==== DATASET CONTENT ====

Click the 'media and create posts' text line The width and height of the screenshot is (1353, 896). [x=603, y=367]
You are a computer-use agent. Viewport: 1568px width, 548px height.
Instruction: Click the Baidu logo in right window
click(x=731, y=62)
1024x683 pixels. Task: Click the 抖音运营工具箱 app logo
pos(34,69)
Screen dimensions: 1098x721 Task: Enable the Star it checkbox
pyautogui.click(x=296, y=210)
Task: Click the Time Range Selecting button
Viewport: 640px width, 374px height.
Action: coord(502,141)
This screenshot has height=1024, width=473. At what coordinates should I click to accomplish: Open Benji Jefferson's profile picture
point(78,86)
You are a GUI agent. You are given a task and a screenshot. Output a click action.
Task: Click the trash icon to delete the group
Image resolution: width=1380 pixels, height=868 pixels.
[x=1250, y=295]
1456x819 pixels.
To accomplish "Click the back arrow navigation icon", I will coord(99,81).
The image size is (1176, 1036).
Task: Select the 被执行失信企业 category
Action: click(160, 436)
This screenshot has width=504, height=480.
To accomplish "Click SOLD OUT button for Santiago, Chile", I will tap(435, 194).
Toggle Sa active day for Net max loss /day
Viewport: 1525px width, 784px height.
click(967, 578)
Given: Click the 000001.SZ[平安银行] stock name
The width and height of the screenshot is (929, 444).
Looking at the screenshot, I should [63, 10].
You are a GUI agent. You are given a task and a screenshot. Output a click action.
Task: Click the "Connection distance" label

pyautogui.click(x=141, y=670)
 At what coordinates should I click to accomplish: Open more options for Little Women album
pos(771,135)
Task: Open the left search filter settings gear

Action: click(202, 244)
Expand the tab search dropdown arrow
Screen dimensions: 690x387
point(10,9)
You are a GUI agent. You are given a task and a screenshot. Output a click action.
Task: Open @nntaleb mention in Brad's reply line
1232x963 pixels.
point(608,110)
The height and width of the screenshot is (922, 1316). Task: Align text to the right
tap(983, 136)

====

WHAT TO DO. Please identify every line in the listing above that contains the word "coordinates", and copy each of those lines in full.

WRITTEN RESPONSE.
This screenshot has height=1024, width=473. At what coordinates should I click to accomplish: Open Benji Jefferson's profile picture
 At what coordinates should I click to accomplish: Open more options for Little Women album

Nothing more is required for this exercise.